Lines containing "magnifier" should be pulled from the material below.
** Opening Records supplied block **
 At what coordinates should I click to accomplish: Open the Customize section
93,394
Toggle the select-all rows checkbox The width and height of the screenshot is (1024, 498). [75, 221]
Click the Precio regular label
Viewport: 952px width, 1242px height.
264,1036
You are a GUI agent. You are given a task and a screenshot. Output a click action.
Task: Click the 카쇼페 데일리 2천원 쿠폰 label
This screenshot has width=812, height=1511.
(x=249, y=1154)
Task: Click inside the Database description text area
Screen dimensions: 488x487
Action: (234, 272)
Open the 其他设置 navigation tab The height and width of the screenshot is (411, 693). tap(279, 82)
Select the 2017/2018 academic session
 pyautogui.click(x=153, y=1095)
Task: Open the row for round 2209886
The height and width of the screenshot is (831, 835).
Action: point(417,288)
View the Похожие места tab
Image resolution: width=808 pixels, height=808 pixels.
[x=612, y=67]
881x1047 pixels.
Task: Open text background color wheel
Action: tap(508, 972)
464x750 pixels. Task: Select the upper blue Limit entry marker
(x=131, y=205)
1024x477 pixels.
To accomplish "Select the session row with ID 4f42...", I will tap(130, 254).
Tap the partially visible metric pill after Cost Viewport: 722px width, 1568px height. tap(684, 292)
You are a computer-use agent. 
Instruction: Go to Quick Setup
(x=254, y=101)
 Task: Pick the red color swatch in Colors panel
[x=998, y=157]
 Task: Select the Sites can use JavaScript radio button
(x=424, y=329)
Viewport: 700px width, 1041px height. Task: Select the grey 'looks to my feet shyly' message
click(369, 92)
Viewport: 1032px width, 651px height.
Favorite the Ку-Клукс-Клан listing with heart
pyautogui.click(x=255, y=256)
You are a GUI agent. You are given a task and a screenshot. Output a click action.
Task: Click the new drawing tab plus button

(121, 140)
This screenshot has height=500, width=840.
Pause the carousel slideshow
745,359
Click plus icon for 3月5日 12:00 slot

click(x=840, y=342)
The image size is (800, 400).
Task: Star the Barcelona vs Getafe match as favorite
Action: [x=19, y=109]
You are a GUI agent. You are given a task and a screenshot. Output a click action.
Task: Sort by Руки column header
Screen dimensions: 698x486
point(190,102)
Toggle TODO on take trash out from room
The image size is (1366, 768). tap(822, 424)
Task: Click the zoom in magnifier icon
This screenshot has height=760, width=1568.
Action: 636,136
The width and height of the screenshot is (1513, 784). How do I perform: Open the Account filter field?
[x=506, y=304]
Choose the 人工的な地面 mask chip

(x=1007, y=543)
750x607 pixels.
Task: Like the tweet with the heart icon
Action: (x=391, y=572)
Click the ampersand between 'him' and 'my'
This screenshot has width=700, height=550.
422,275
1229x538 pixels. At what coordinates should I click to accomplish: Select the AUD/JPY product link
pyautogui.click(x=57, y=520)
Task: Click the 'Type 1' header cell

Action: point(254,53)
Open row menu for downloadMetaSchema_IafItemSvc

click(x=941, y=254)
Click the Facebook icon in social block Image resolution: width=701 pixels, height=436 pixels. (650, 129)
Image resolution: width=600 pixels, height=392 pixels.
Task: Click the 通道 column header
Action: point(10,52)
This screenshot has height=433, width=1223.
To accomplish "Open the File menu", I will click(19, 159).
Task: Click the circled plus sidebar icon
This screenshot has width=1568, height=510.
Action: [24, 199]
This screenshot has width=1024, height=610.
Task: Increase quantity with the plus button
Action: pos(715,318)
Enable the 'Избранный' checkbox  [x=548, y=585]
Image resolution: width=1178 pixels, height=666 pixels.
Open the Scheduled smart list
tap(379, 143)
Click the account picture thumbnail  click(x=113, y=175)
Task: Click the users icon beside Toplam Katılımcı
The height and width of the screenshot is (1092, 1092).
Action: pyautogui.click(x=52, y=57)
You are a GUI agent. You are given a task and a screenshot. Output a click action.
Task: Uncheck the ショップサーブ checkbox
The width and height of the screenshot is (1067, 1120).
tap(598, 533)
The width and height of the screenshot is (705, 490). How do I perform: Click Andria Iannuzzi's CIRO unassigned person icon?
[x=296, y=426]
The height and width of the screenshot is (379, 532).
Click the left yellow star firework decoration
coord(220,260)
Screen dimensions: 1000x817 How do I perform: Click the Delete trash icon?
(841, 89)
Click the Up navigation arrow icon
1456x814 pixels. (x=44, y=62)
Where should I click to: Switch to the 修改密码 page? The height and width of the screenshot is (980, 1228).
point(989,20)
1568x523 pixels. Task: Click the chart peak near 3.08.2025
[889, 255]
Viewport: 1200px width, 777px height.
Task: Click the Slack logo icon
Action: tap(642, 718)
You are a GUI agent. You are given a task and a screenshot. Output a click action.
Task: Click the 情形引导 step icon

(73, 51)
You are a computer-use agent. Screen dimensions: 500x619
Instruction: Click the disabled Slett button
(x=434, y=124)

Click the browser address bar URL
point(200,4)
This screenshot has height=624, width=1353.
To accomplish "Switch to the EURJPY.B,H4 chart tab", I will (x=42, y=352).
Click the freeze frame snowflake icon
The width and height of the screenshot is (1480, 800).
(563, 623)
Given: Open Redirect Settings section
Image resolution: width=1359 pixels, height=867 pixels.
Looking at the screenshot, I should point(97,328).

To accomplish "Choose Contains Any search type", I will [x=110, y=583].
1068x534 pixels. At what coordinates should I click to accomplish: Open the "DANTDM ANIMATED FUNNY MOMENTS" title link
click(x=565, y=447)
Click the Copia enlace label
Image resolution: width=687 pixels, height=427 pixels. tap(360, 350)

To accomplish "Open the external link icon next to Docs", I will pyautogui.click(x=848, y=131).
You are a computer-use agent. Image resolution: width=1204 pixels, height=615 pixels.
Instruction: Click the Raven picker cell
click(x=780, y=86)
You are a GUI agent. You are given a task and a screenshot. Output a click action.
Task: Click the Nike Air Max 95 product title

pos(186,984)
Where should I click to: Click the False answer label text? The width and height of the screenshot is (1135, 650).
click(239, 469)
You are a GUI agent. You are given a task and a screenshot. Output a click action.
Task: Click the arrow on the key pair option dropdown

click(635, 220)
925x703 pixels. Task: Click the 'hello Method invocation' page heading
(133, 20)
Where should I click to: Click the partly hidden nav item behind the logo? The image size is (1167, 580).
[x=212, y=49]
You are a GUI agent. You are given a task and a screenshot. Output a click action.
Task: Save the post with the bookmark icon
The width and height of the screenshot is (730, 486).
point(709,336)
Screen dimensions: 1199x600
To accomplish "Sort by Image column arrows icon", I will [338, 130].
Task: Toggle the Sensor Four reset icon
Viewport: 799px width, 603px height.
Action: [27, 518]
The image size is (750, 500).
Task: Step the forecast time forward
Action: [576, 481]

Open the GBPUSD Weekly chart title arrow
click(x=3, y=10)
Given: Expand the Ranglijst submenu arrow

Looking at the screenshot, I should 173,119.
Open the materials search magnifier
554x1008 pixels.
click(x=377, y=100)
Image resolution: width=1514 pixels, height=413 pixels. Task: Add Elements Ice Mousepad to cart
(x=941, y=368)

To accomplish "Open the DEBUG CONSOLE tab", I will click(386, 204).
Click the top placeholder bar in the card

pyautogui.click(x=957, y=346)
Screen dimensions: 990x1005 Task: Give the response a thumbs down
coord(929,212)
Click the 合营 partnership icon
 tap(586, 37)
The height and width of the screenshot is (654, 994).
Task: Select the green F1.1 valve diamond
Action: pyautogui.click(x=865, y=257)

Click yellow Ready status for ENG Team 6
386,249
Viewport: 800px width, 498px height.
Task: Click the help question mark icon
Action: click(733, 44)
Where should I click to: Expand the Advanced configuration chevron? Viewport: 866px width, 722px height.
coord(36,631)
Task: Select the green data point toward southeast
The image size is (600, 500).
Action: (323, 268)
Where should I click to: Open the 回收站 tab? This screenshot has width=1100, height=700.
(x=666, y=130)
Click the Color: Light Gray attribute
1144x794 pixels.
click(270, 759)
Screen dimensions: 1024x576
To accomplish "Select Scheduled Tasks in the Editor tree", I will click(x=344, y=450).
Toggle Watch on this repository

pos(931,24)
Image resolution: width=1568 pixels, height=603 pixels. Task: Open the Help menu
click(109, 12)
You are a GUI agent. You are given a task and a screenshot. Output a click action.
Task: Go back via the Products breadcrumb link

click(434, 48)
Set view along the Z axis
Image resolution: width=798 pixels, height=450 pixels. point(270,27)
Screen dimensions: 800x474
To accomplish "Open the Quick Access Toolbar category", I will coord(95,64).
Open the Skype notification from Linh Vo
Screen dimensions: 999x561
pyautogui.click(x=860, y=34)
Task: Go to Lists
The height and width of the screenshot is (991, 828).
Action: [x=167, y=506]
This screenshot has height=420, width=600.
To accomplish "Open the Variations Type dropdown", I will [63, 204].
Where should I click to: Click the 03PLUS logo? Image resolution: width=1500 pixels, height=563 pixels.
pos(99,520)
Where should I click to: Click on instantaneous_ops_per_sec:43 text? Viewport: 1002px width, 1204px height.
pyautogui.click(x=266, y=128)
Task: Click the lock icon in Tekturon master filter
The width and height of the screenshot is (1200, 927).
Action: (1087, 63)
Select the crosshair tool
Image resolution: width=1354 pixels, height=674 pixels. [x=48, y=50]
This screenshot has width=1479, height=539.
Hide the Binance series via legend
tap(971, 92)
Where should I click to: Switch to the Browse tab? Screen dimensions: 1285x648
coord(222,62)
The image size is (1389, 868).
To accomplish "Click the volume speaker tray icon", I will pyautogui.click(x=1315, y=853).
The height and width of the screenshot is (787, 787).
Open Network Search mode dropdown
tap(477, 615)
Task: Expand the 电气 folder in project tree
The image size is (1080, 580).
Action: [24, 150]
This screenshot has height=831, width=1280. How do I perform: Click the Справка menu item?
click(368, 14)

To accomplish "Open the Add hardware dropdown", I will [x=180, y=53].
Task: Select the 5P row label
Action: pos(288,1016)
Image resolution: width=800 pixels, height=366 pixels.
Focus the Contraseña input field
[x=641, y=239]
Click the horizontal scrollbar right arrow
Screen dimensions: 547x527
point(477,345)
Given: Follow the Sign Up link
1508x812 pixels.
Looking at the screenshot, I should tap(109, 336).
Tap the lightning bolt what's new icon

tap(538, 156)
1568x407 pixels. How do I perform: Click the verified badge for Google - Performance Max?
** Closing Records supplied block **
◆ Answer
Task: Click the zoom in magnifier icon
Open the materials search magnifier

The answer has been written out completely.